PROBLEM DETAILS: Every entry must appear in the answer exactly as written.

Extracted records:
•••••

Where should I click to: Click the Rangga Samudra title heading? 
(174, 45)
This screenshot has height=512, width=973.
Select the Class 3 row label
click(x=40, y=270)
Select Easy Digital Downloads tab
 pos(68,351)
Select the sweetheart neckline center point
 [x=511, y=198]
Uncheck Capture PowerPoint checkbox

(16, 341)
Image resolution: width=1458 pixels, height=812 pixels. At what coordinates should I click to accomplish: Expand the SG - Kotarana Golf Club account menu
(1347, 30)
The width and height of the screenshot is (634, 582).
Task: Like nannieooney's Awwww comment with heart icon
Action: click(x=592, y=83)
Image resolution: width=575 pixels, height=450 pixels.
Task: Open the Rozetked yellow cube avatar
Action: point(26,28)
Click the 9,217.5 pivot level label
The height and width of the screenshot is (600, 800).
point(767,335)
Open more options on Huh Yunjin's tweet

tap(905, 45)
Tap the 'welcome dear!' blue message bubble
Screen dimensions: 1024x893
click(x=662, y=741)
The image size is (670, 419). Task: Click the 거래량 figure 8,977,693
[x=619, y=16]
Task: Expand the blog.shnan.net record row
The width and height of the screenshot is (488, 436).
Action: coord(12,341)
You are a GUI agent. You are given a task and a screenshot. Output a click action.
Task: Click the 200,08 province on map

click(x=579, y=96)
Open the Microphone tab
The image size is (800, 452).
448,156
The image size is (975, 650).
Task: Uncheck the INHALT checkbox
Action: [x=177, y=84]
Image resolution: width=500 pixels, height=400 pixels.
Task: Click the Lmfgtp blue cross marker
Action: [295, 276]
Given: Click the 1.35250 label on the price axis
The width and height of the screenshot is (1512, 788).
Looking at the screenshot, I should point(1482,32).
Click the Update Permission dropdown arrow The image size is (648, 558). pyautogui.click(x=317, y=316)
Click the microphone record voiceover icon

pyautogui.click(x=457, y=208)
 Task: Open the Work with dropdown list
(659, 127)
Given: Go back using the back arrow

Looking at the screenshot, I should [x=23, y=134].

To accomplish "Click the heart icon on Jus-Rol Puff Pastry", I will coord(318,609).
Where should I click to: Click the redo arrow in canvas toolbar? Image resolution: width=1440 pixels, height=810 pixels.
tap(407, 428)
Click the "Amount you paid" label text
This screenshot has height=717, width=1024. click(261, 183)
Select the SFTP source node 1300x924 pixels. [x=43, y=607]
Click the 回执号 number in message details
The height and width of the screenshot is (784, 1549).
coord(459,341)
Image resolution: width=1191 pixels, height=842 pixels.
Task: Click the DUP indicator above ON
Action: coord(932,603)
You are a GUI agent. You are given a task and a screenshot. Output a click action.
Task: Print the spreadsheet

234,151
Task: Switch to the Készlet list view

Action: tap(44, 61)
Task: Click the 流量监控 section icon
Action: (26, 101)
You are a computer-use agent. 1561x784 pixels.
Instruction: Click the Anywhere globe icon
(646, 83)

•••••

RESULT OF THIS EXERCISE:
Where should I click to: Click the Rangga Samudra title heading? 
(174, 45)
This screenshot has height=512, width=973.
Select the Class 3 row label
click(x=40, y=270)
Select Easy Digital Downloads tab
 pos(68,351)
Select the sweetheart neckline center point
 [x=511, y=198]
Uncheck Capture PowerPoint checkbox

(16, 341)
Image resolution: width=1458 pixels, height=812 pixels. At what coordinates should I click to accomplish: Expand the SG - Kotarana Golf Club account menu
(1347, 30)
The width and height of the screenshot is (634, 582).
Task: Like nannieooney's Awwww comment with heart icon
Action: click(x=592, y=83)
Image resolution: width=575 pixels, height=450 pixels.
Task: Open the Rozetked yellow cube avatar
Action: point(26,28)
Click the 9,217.5 pivot level label
The height and width of the screenshot is (600, 800).
point(767,335)
Open more options on Huh Yunjin's tweet

tap(905, 45)
Tap the 'welcome dear!' blue message bubble
Screen dimensions: 1024x893
click(x=662, y=741)
The image size is (670, 419). Task: Click the 거래량 figure 8,977,693
[x=619, y=16]
Task: Expand the blog.shnan.net record row
The width and height of the screenshot is (488, 436).
Action: coord(12,341)
You are a GUI agent. You are given a task and a screenshot. Output a click action.
Task: Click the 200,08 province on map

click(x=579, y=96)
Open the Microphone tab
The image size is (800, 452).
448,156
The image size is (975, 650).
Task: Uncheck the INHALT checkbox
Action: [x=177, y=84]
Image resolution: width=500 pixels, height=400 pixels.
Task: Click the Lmfgtp blue cross marker
Action: [295, 276]
Given: Click the 1.35250 label on the price axis
The width and height of the screenshot is (1512, 788).
Looking at the screenshot, I should point(1482,32).
Click the Update Permission dropdown arrow The image size is (648, 558). pyautogui.click(x=317, y=316)
Click the microphone record voiceover icon

pyautogui.click(x=457, y=208)
 Task: Open the Work with dropdown list
(659, 127)
Given: Go back using the back arrow

Looking at the screenshot, I should [x=23, y=134].

To accomplish "Click the heart icon on Jus-Rol Puff Pastry", I will coord(318,609).
Where should I click to: Click the redo arrow in canvas toolbar? Image resolution: width=1440 pixels, height=810 pixels.
tap(407, 428)
Click the "Amount you paid" label text
This screenshot has height=717, width=1024. click(261, 183)
Select the SFTP source node 1300x924 pixels. [x=43, y=607]
Click the 回执号 number in message details
The height and width of the screenshot is (784, 1549).
coord(459,341)
Image resolution: width=1191 pixels, height=842 pixels.
Task: Click the DUP indicator above ON
Action: coord(932,603)
You are a GUI agent. You are given a task and a screenshot. Output a click action.
Task: Print the spreadsheet

234,151
Task: Switch to the Készlet list view

Action: tap(44, 61)
Task: Click the 流量监控 section icon
Action: (26, 101)
You are a computer-use agent. 1561x784 pixels.
Instruction: Click the Anywhere globe icon
(646, 83)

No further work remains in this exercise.